Au mois d’avril 2020, en plein confinement, la (nouvelle) directrice de la PJ de Toulouse, la commissaire divisionnaire Nathalie Tallevast, constatait « une accalmie des règlements de comptes depuis quelques mois, [malgré] une tentative en janvier ». Cette trêve n’a pas duré.
Les difficultés d’approvisionnement pendant le confinement ont-elles exacerbé les tensions entre les divers acteurs de ce marché (illégal) ? La pénurie en cannabis ou cocaïne constatée chez certains dealers a-t-elle poussé les clients à changer de crèmerie ? Difficile à affirmer à ce jour.
Gros réseau démantelé en juin
Aux Izards, un événement post-confinement a sans doute davantage bouleversé l’équilibre du marché. Au mois de juin, les policiers de la Sûreté Départementale y ont démantelé un gros réseau de trafiquants de drogue. Un policier confie :
Il existe deux gros quartiers à Toulouse pour le trafic de stups : le Mirail, que se disputent plusieurs groupes, et les Izards
Un point de deal à 20 000 € par jour
Le point de deal des Izards rapportait de l’ordre de 20 000 euros… par jour. Près de 50 kilos de drogue saisis, des armes, 45 000 € en cash, 16 interpellations à l’échelle du territoire nationale. « C’étaient, pour la grande majorité, des habitants du quartier. Trois autres hommes avaient été arrêtés dans une villa de Saint-Tropez », indique notre source.
Un rude coup porté aux trafiquants. Dont la juteuse carotte serait désormais convoitée par d’autres groupes criminels ? « On ne connaît pas encore vraiment le dessous de ces affaires », élude un membre des forces de l’ordre.
Toutes les victimes ont la vingtaine
En l’espace de quinze jours, les règlements de compte aux Izards se succèdent à un rythme effréné. Pour s’approprier le gâteau ? Depuis le 10 août 2020, les policiers ont relevé deux morts et trois blessés par balle dans le quartier. Toutes les victimes sont âgées de la vingtaine.
A en croire la police, c’est une conséquence directe du dernier coup de pied asséné dans la fourmilière :
Les différents services de la direction départementale de la sécurité publique mettent la pression au quotidien pour déstabiliser tous ces trafics. Il y a une grosse synergie entre les services. Les agents de terrain travaillent en flagrant-délit et font remonter des informations. Les enquêteurs de la Sûreté départementale creusent en profondeur et au final, cela aboutit aux coups de filet du mois de juin…
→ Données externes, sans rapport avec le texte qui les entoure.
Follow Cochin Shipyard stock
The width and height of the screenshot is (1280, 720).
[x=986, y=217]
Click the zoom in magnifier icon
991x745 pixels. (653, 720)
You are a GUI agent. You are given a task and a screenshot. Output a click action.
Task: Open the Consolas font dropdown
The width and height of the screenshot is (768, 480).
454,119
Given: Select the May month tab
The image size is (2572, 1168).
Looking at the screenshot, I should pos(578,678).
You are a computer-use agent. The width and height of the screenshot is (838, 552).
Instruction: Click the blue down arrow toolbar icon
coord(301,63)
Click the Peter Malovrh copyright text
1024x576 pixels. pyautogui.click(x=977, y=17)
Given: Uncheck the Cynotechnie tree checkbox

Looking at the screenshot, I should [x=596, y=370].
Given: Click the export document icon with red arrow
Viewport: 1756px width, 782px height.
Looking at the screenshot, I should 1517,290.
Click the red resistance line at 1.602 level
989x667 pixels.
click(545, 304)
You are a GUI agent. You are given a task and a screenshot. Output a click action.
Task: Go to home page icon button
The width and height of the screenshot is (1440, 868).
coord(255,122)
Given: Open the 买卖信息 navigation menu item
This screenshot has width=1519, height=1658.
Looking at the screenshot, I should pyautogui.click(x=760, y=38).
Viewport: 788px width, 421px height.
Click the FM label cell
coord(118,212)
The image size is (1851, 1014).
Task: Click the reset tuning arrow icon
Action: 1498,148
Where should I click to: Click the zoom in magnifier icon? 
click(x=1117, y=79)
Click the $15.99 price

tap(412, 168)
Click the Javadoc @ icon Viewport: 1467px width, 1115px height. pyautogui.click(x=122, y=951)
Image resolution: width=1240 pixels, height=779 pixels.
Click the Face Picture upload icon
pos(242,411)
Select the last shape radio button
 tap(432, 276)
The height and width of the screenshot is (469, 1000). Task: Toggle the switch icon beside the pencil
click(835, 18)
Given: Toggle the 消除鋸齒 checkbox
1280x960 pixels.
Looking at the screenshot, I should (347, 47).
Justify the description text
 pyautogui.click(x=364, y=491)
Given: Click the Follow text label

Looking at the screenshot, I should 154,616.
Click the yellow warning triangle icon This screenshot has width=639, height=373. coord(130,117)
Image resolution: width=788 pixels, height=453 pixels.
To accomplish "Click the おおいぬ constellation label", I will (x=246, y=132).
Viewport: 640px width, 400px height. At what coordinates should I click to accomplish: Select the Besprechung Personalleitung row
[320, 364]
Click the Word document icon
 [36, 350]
Place des Faons, rue des Chamois, chelmin des Izards, métro 3 Cocus… Autant de patronymes qui reviennent en boucle dans les compte-rendus policiers lorsqu’il s’agit d’évoquer l’interpellation de petits dealers ou de leur clientèle dans le quartier. Le procureur de la République de Toulouse, Dominique Alzeari, a d’ailleurs toujours revendiqué faire de ce dossier de lutte contre le trafic de drogue, « la priorité numéro un » de son action.
Deux tueurs présumés en garde à vue
Le Service régional de police judiciaire (SRPJ) de Toulouse supervise l’ensemble des dossiers de fusillades aux Izards. Celui de cette nuit s’ajoute à l’affaire du pilote de scooter blessé par balle à la jambe du week-end. Le moins que l’on puisse dire, c’est que la pile prend de l’épaisseur.
Mais le règlement de comptes mortel de ce lundi présente une différence majeure avec les autres affaires : deux tueurs présumés ont été interpellés et placés en garde à vue. Et cela pourrait bien changer la donne…
Alliance « s’inquiète de la prolifération des armes »
Dans un communiqué envoyé à la mi-journée, le syndicat Alliance Police Nationale » déplore des « crimes d’habitude » qui ont ponctué l’été de la capitale Occitane ». « Toulouse n’ayant hélas plus rien à envier en terme de banditisme à d’autres mégapoles », le syndicat, qui « s’inquiète de la prolifération des armes », demande « que la zone difficile soit reconnue à tous les policiers toulousains ». Alliance PN tient également « à souligner le sang-froid et le professionnalisme des policiers toulousains qui ont permis l’interpellation des deux tueurs ».